As a voter, you have the power to verify your vote at any time after the votes are published. You can also confirm that your vote is cast as intended during the vote with a tracking number shown on the screen, which can be used within a short window after you have cast your vote.

Auditor

As the auditor, you are responsible for doing the groundwork and checking that people have arrived at the same tree root on their local devices as one announced with the tally. Your work is easy because of the authority's inability to know who makes the consistency chain requests, as voters' devices make the requests over an anonymous channel. Only a few voters need to be checked, and your sample does not need to be random, either. This ensures that votes confirmed to be included are all present in the final tally.

You must also be aware of authorities that did not record valid votes. In such situations, voters can channel their votes through a proxy/monitor, which tries to ensure that the votes are included eventually. If a monitor claims that some votes cannot be included, it must be balanced with the possibility of conspiring with a minority that tries to sabotage trust. Thus, when evaluating every monitor's independence, its attempt to channel unrecordable votes through other monitors must be considered. Fortunately, such pathology is easy to spot with a critical mind in the presence of background where votes are spread between multiple monitors.

The evidence is verified, as shown by the green badge. You may fork the repository and even inspect/develop the verifier program for possible shortcomings a capable adversary could have exploited to manipulate the tally unnoticed. You may also check that every voter had a sufficient anonymity threshold so that the number of independent braiders that needed to be compromised to link voters to vote remains unattainable.

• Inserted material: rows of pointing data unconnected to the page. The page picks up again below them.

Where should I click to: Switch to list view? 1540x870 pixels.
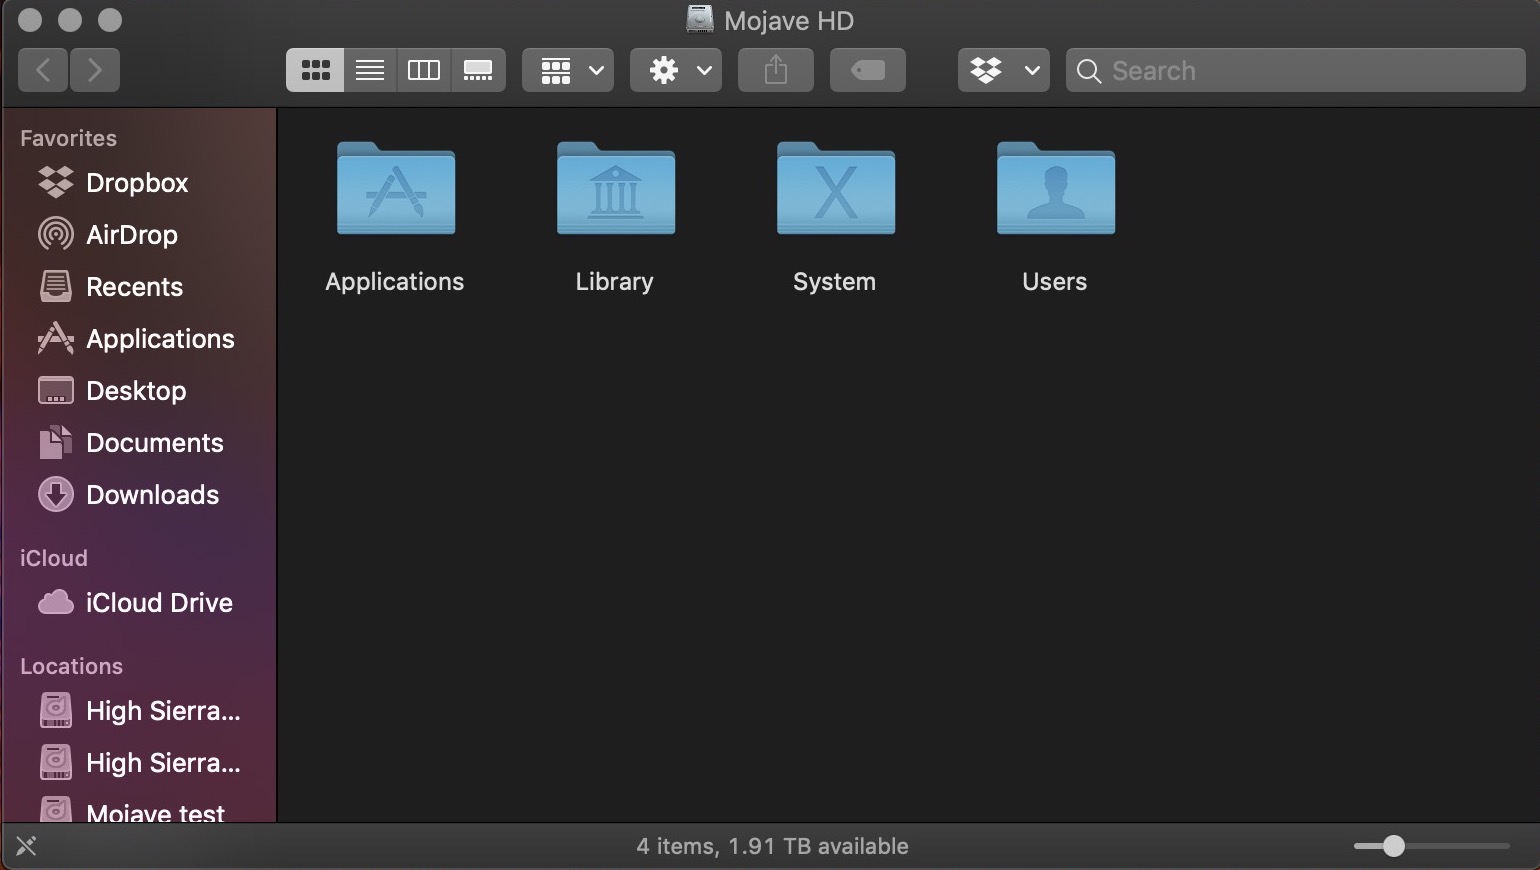(369, 70)
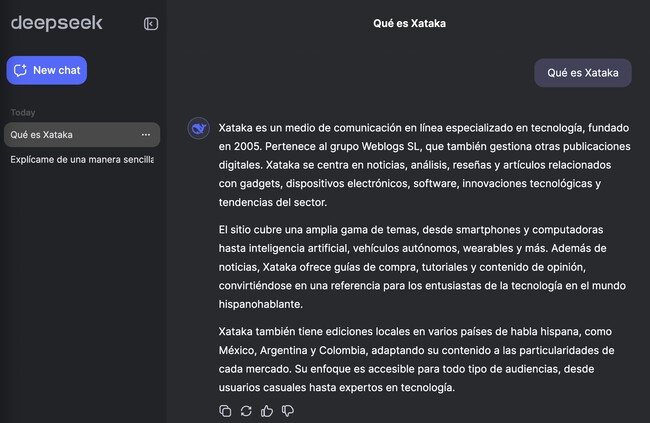Open options menu for 'Qué es Xataka' chat
The image size is (650, 423).
[x=146, y=135]
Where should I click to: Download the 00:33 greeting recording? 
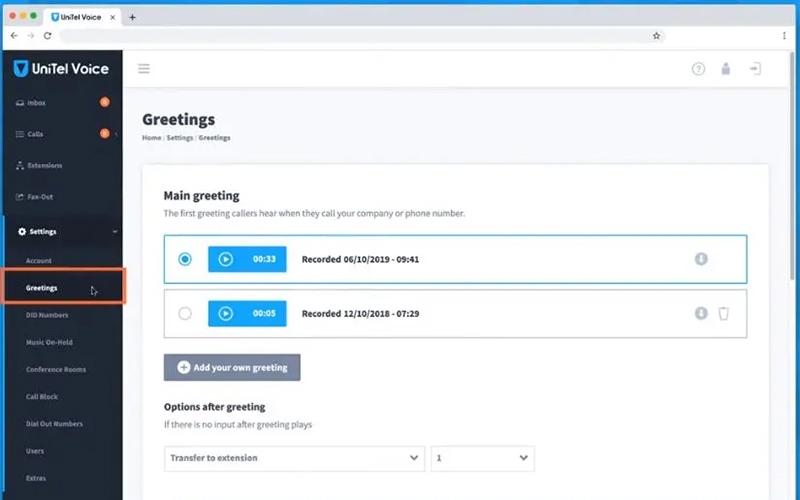point(701,259)

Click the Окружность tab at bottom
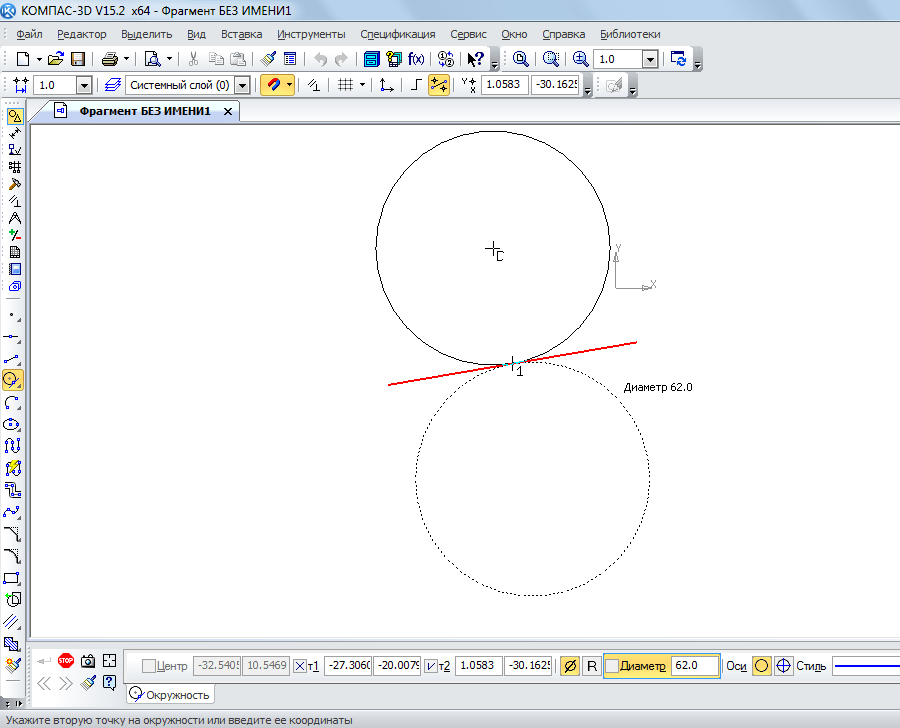pos(170,695)
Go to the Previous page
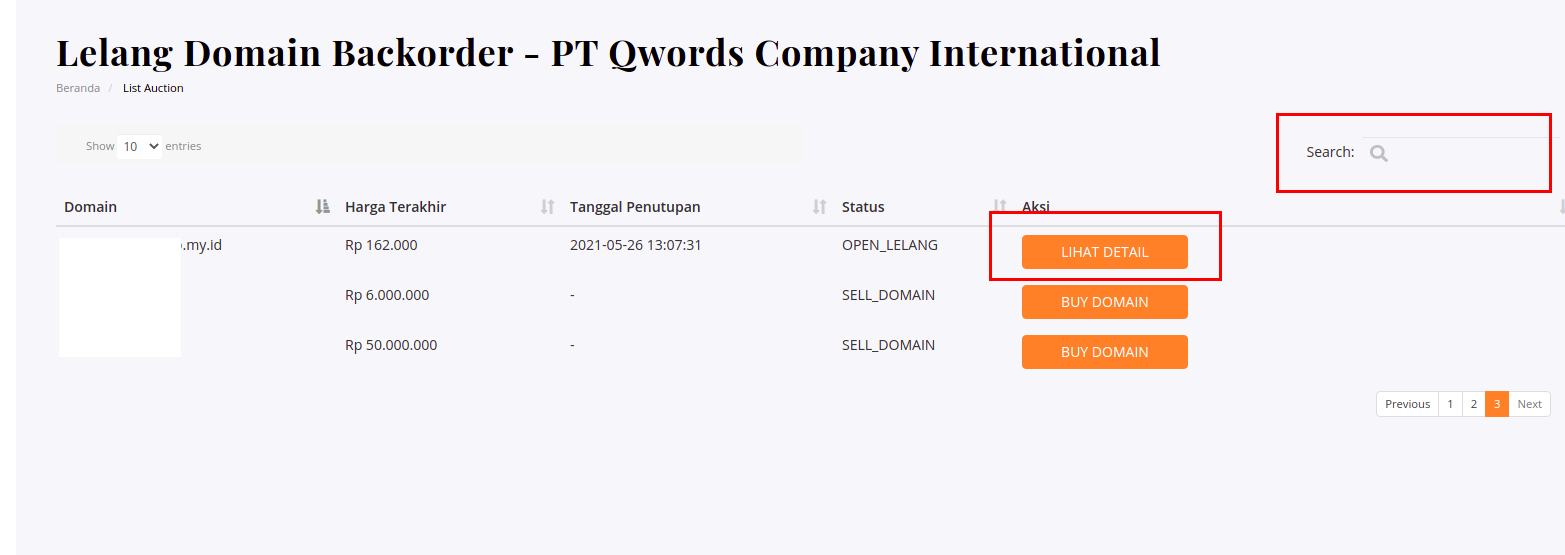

The last audit piece is internal, which verifies the honesty of the registrar. The registrar keeps records for each TicketID, which certificates are linked to authentic member identities and prove to members that those members have consented to be part of the group. The latter can be done with a document that members sign after registration that their registration has been successful. The document contains the exact invite with which the member had registered to the deme to prevent misdirection and attribution of the certificate to another group.

Coercer/Briber

As a coercer or briber, your best strategy is to make your subjects commit to coercion, as, particularly for bribery, you wouldn't want your subjects to get lucky through guessing. The proxying of the votes through you tells you only the pseudonym of the voter who cast a vote, but the vote is itself encrypted, and thus, you don't see what you are getting. Also, your subjects can revote or mark votes as invalid; that would only suffice as a commitment. Such commitment can be obtained more efficiently within an Italian attack for complex ballots or simply asking your subjects to cast an index and their alias from your subjects before votes are published, which would assure that your subjects haven't been lucky in guessing these combinations. Note the commitment phase can only be executed during the vote as after votes are published, they can deceive on what they have voted with a decoy PIN code where they can set up a desired cast record, picking the one from the list of all published votes.

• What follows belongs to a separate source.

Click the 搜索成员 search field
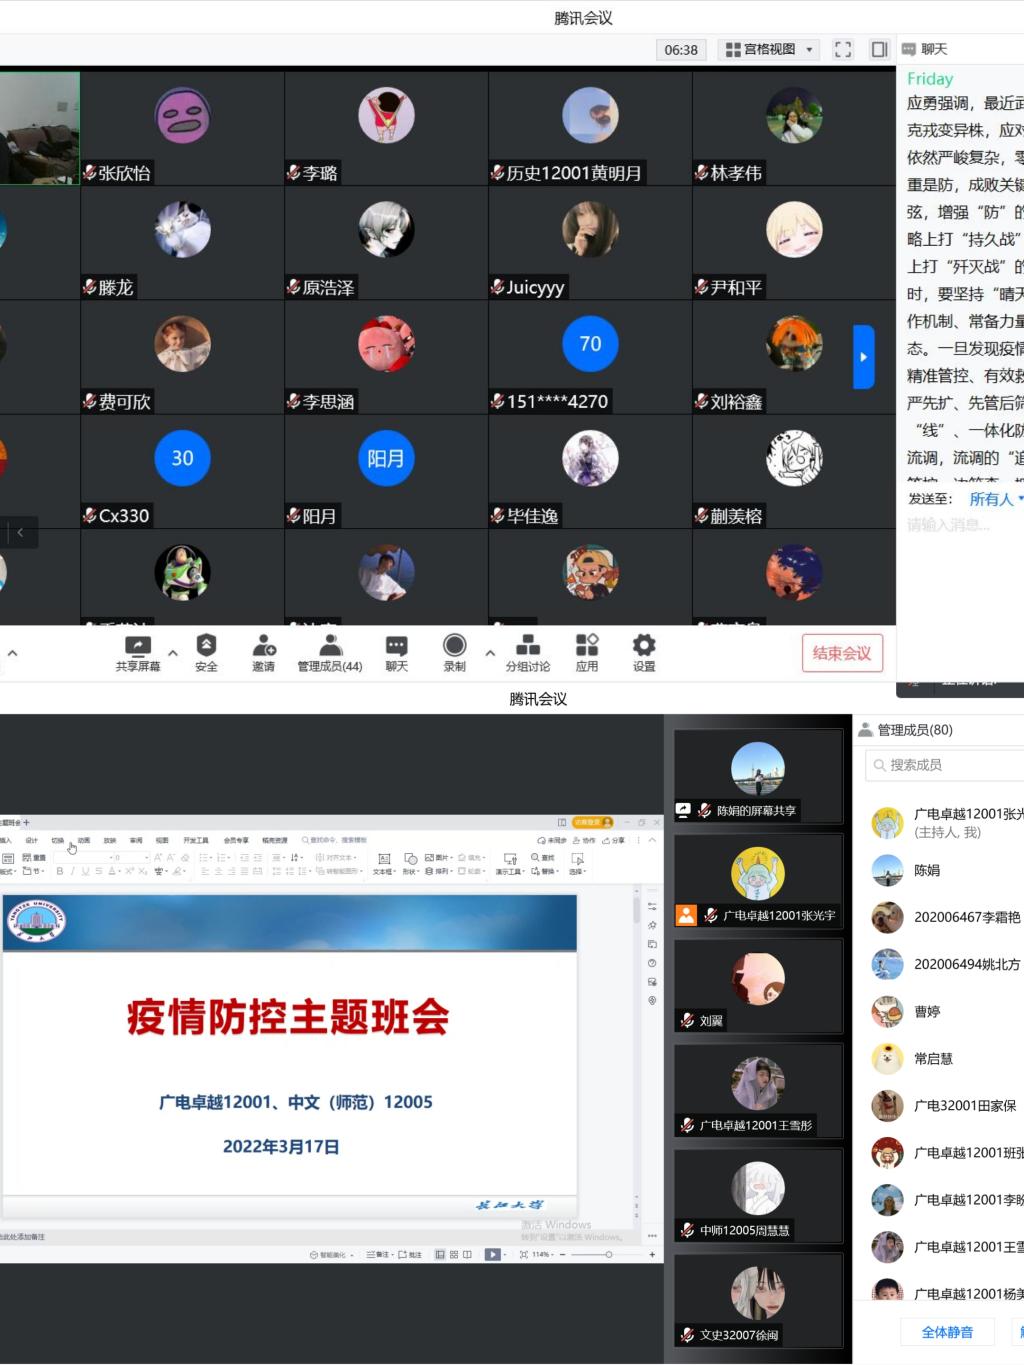Viewport: 1024px width, 1365px height. 945,765
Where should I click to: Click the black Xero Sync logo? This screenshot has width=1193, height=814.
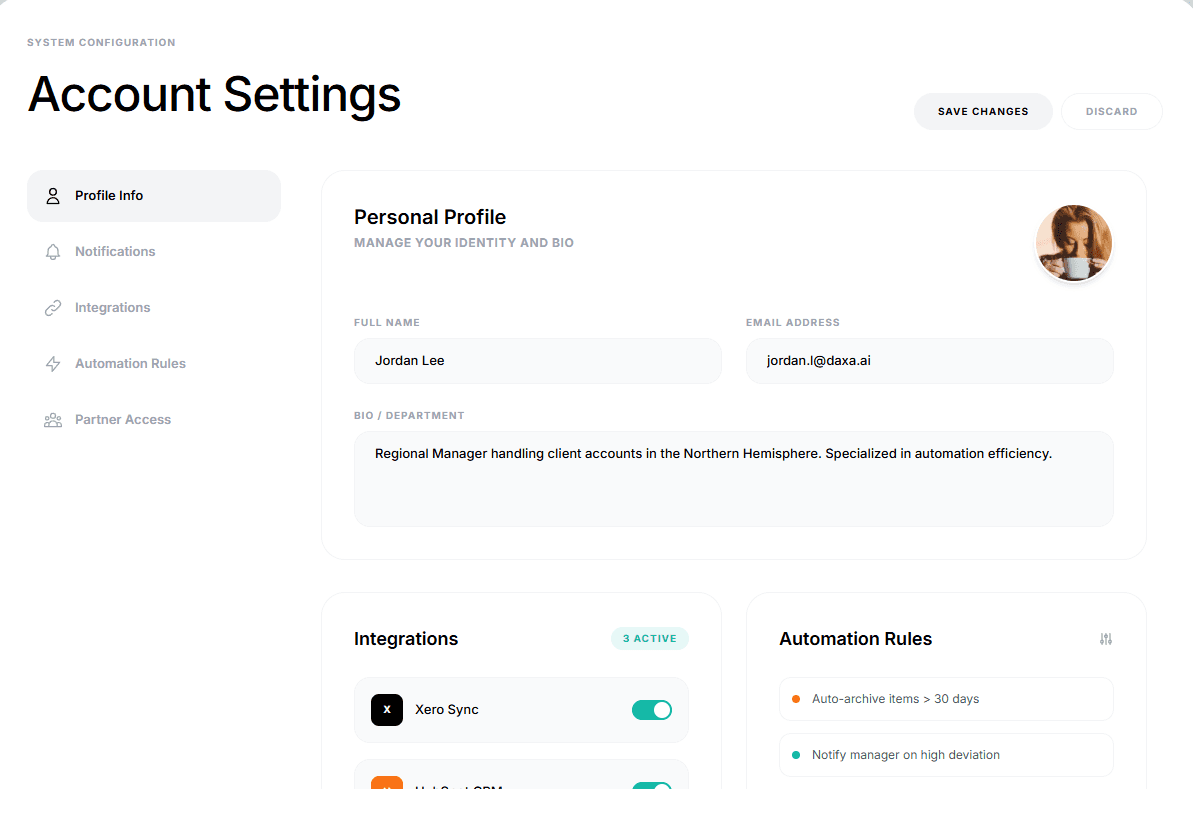pos(387,710)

After the votes are published, you can pay your dues to your subjects. You can't do it before that because voters can mark votes as coerced, which they can even do in person with a decoy PIN code or revote. You could collect your subjects before the vote starts and monitor them as they issue their first vote, which would avoid any possible revoting but would not give you assurances if the vote was valid. Therefore, you must check that your efforts have been meaningful, comparing the coerced vote tracking numbers with actual cast votes. This would impede your ability to buy the votes anonymously online as voters would not be patient enough to wait until the votes get published and would also be unable to tell if they had given up their vote for free.